Editor’s Note: Allison Hope is a writer whose work has been featured in The New Yorker, The New York Times, The Washington Post, CNN, Slate and elsewhere. The views expressed here are the author’s. Read more opinion on CNN.
When I was 10, I regularly played with a handful of Barbie dolls and a small neon pink-and-turquoise plastic dollhouse. I loved them, but I had to take some creative license to make my pretend fantasy world align with my budding sense of self.
I chopped off the Barbies’ hair so they had spikey, little proto-dyke ‘dos, donned them in Ken’s clothes to butch them up and paired two Barbies together as a couple, replete with a Mattel child doll as their kin. Ken was left off in the distance, exposed to the elements sans attire and relegated to tasks like mowing the lawn or watching the garage for signs of unlawful entry.
I didn’t yet know I was queer, nor did I have the words to connect to why I was different, or why I liked masculine Barbie so much better than feminine Barbie, but I was nonetheless able to express my future self through play.
Despite my attempts to shoehorn intensely unrealistic dolls to mold the role I more wanted them to play, I eventually realized that dolls were designed for girly girls and not for me. I was too butch, too fat, too brunette, too queer for Barbie. As I grew, I also realized that girls were assigned other gender roles, some of which I would be forced to contend with – being talked over in meetings by men, being treated as a second-class citizen for being LGBTQ+, being made to feel like I didn’t deserve the nice things in life. I gave up buying or playing with dolls from that time on.

# Data segment
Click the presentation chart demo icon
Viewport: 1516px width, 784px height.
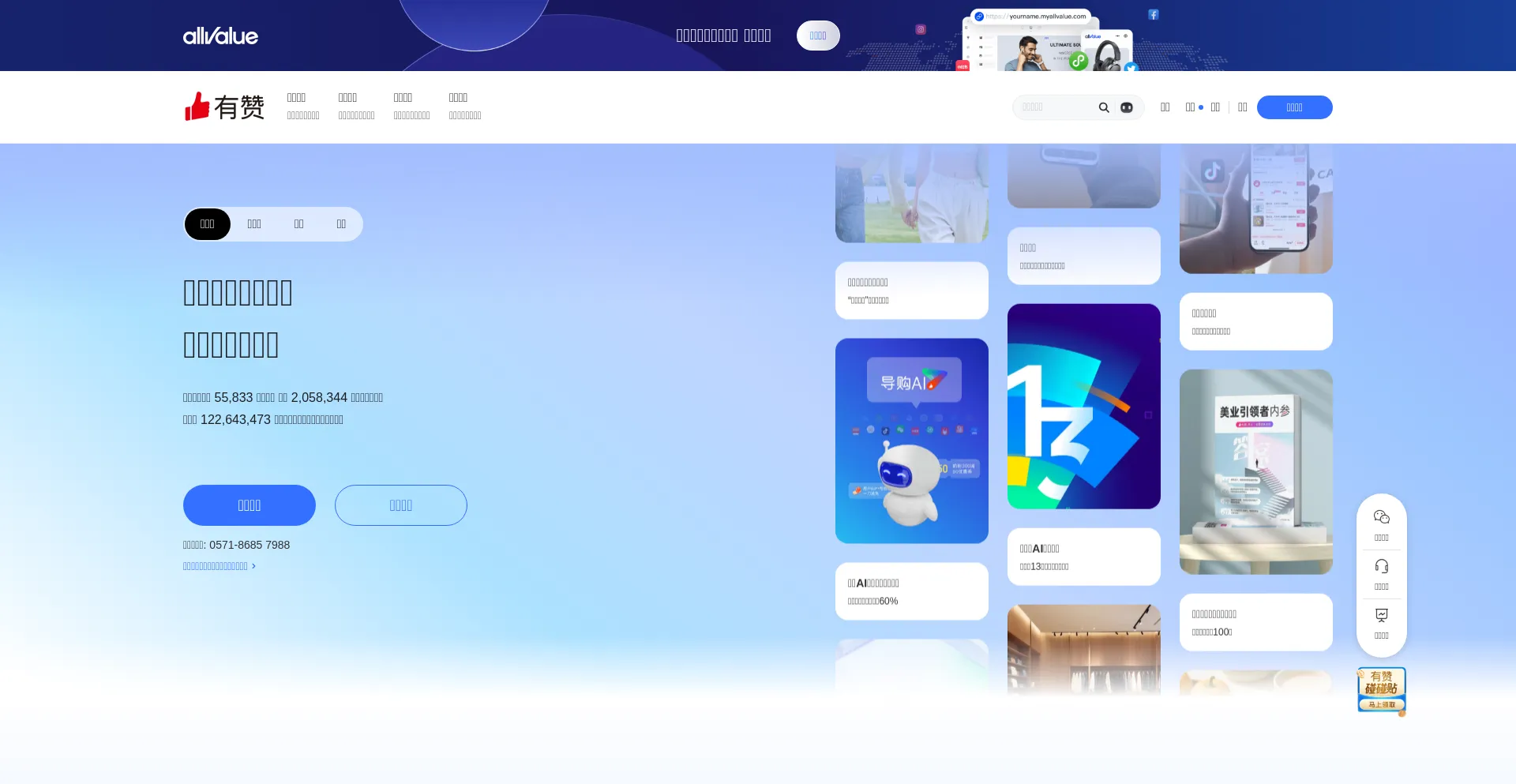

# What to do
A. Using the Barbie essay, say whether each statement agrees with it, answering yes or no and quoting the words that settle it: (i) The writer played with Barbie dolls at age 10. (ii) In the writer's play, Ken and a Barbie were paired as a couple. (iii) The writer kept buying dolls in later years.
B. Pick up the Barbie essay after its last sentence and keep writing it.
The data plays no part in this work.

# Task answers
A.
(i) Yes: "When I was 10, I regularly played with a handful of Barbie dolls"
(ii) No: "paired two Barbies together as a couple" and "Ken was left off in the distance"
(iii) No: "I gave up buying or playing with dolls from that time on."

B.
But Mattel’s recent release of its first transgender Barbie of famed actress and activist Laverne Cox, is giving me life.
The doll, designed by Mattel lead designer Carlyle Nuera, who is queer, describes the Cox doll as modeled on “a four-time Emmy-nominated actress, Emmy-winning producer and the first transgender woman of color to have a leading role on a scripted TV show, Laverne Cox uses her voice to amplify the message of moving beyond societal expectations to live more authentically.”
The Cox doll stands tall and proud and dons a “triple-threat original design,” featuring a “deep red tulle gown gracefully draped over a dazzling, silver metallic bodysuit.” Her hair is described as being “swept into glamorous Hollywood waves.”
The new Barbie is part of Mattel’s Barbie Signature Collection, a club which includes such gems as the David Bowie Barbie, 1967 Francie and Barbie Looks Doll, which is labeled as “tall, dark brown.”
The world may be a dumpster fire, but the Laverne Cox Barbie doll gives me hope. Some little kid, maybe not unlike me 25 years ago, may happen upon the doll in the toy store or online and feel seen. They may be able for the first time to feel connected to something outside of themselves – the beginning stirrings of a sense of community, of safety, of affirmation.
Tears streamed down my face as I ordered my own Laverne Cox Barbie online.
It wasn’t just that I hadn’t felt a connection to a doll in 25 years.
I also remember working with Cox when I ran communications for a tiny, now-defunct LGBTQ advocacy organization in New York and she came on the bus with us to protest at the Capitol in Albany. I remember when she spoke on a panel in a dingy, dark basement at the LGBT Center in New York City’s West Village with an audience of only a handful of people.
To see how far she’s come and how society has embraced a Black trans woman who is outspoken and political – and sanctioned by a toy company at that – is truly astounding. This milestone moment offers a small respite from the increasingly hostile environment in American public life for LGBTQ+ and particularly trans people.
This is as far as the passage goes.